In the Iliad, Asteropaios or Asteropaeus (/ˌæstərəˈpiːəs/; Ἀστεροπαῖος) was a leader of the Trojan-allied Paeonians along with fellow warrior Pyraechmes.

== Family ==
Asteropaios was the son of Pelagon, who was the son of the river god Axios and the mortal woman Periboia, daughter of Akessamenos.

== Mythology ==
Asteropaios was a newcomer to the war at the start of the Iliad; he had only been in Troy for less than two weeks.

Asteropaios had the distinction in combat of being ambidextrous and would on occasion throw two spears at once. In Book XII of the Iliad, as the Trojans attacked the Achaean wall, Asteropaios was a leader of the same division as the Lycian warriors Sarpedon and Glaucus, the division which pressed hard enough to allow Hector and his division to breach the wall.

In Book XXI, as Achilles is mercilessly slaughtering Trojan warriors alongside the river god Scamander and polluting the waters with dead bodies (including one of Priam's sons, Lycaon). While the river god pondering how he might stop Achilles, Achilles in turn attacks Asteropaios (himself the grandson of a river god) whom Scamander instills with courage to make a stand against Achilles.

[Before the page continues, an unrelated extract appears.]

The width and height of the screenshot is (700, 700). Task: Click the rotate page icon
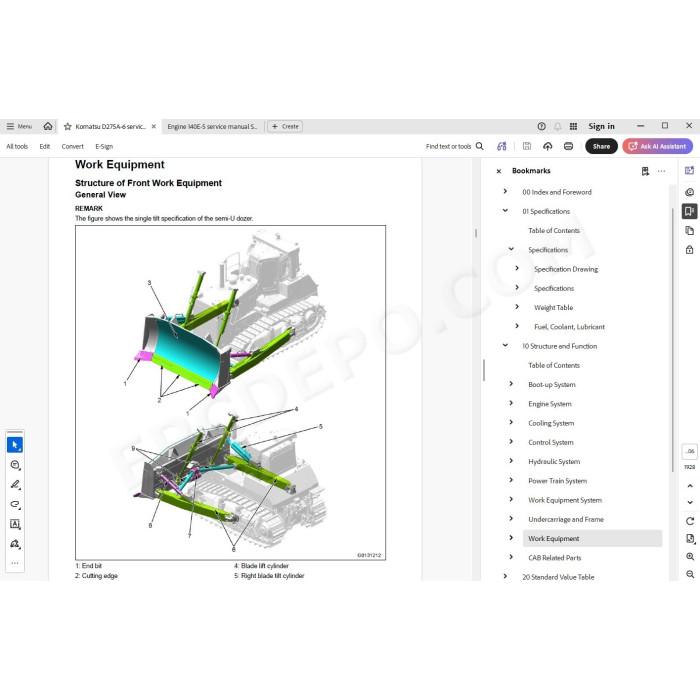pos(690,521)
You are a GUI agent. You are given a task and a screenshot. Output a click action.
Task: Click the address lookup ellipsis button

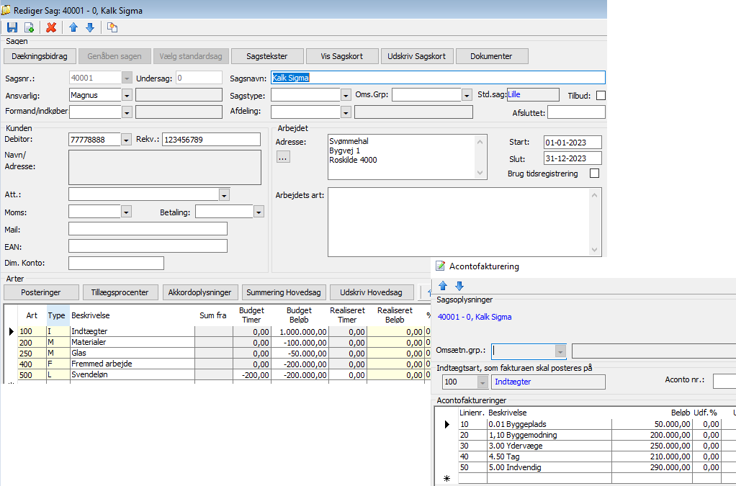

Achilles and Asteropaios thus engage in one-on-one combat, Asteropaios throwing two spears at the same time at Achilles. One spear hit Achilles' shield, while the other reached his right forearm and drew blood. Asteropaios was the only Trojan in the Iliad who was able to draw blood from Achilles. However, he fails to kill Achilles, and is slain. And Achilles boasts that though Asteropaios may be descended from a river-god, that he, Achilles, is descended from a mightier god, Zeus. Later, in the funeral games for the slain Patroclus, the bronze and tin corslet and the silver-studded sword of Asteropaios are awarded as prizes.

The asteroid 4805 Asteropaios is named after the hero.